** Opening Source information block **

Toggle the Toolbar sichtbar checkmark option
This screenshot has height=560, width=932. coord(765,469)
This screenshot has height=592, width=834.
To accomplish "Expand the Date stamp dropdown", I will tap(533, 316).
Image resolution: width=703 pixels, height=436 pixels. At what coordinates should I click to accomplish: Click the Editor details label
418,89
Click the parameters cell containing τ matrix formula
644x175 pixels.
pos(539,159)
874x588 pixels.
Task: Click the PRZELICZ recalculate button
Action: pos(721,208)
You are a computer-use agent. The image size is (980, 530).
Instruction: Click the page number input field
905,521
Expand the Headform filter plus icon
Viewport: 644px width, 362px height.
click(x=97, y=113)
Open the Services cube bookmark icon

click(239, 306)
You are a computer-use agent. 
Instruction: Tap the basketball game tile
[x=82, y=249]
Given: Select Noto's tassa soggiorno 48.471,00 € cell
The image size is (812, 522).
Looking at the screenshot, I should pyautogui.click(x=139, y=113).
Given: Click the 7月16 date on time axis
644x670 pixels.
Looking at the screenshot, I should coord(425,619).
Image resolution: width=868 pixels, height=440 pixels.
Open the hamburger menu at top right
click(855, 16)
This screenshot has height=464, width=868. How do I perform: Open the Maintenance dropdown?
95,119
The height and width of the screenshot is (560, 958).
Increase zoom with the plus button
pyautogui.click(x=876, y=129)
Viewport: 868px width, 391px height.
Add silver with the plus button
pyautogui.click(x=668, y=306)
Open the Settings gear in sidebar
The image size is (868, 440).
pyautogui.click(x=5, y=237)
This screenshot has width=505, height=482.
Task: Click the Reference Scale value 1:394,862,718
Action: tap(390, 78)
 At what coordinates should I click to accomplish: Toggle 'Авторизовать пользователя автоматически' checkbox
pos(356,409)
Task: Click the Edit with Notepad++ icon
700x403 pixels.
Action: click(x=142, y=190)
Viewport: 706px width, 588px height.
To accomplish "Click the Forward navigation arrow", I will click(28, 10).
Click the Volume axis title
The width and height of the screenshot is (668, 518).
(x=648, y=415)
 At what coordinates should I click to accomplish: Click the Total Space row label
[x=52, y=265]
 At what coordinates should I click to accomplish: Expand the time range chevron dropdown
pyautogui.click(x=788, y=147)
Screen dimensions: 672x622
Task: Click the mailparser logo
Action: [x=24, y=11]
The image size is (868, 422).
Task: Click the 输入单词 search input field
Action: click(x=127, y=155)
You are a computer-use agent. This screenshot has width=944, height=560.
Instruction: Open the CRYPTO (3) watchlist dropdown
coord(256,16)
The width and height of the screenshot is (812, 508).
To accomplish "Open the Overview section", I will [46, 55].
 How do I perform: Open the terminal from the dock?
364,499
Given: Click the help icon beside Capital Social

** Closing Source information block **

» **Your assignment**
Without altering anything, print all of the data again.

» **Solution to the exercise**
Toggle the Toolbar sichtbar checkmark option
This screenshot has height=560, width=932. coord(765,469)
This screenshot has height=592, width=834.
To accomplish "Expand the Date stamp dropdown", I will tap(533, 316).
Image resolution: width=703 pixels, height=436 pixels. At what coordinates should I click to accomplish: Click the Editor details label
418,89
Click the parameters cell containing τ matrix formula
644x175 pixels.
pos(539,159)
874x588 pixels.
Task: Click the PRZELICZ recalculate button
Action: pos(721,208)
You are a computer-use agent. The image size is (980, 530).
Instruction: Click the page number input field
905,521
Expand the Headform filter plus icon
Viewport: 644px width, 362px height.
click(x=97, y=113)
Open the Services cube bookmark icon

click(239, 306)
You are a computer-use agent. 
Instruction: Tap the basketball game tile
[x=82, y=249]
Given: Select Noto's tassa soggiorno 48.471,00 € cell
The image size is (812, 522).
Looking at the screenshot, I should pyautogui.click(x=139, y=113).
Given: Click the 7月16 date on time axis
644x670 pixels.
Looking at the screenshot, I should coord(425,619).
Image resolution: width=868 pixels, height=440 pixels.
Open the hamburger menu at top right
click(855, 16)
This screenshot has height=464, width=868. How do I perform: Open the Maintenance dropdown?
95,119
The height and width of the screenshot is (560, 958).
Increase zoom with the plus button
pyautogui.click(x=876, y=129)
Viewport: 868px width, 391px height.
Add silver with the plus button
pyautogui.click(x=668, y=306)
Open the Settings gear in sidebar
The image size is (868, 440).
pyautogui.click(x=5, y=237)
This screenshot has width=505, height=482.
Task: Click the Reference Scale value 1:394,862,718
Action: tap(390, 78)
 At what coordinates should I click to accomplish: Toggle 'Авторизовать пользователя автоматически' checkbox
pos(356,409)
Task: Click the Edit with Notepad++ icon
700x403 pixels.
Action: click(x=142, y=190)
Viewport: 706px width, 588px height.
To accomplish "Click the Forward navigation arrow", I will click(28, 10).
Click the Volume axis title
The width and height of the screenshot is (668, 518).
(x=648, y=415)
 At what coordinates should I click to accomplish: Click the Total Space row label
[x=52, y=265]
 At what coordinates should I click to accomplish: Expand the time range chevron dropdown
pyautogui.click(x=788, y=147)
Screen dimensions: 672x622
Task: Click the mailparser logo
Action: [x=24, y=11]
The image size is (868, 422).
Task: Click the 输入单词 search input field
Action: click(x=127, y=155)
You are a computer-use agent. This screenshot has width=944, height=560.
Instruction: Open the CRYPTO (3) watchlist dropdown
coord(256,16)
The width and height of the screenshot is (812, 508).
To accomplish "Open the Overview section", I will [46, 55].
 How do I perform: Open the terminal from the dock?
364,499
Given: Click the help icon beside Capital Social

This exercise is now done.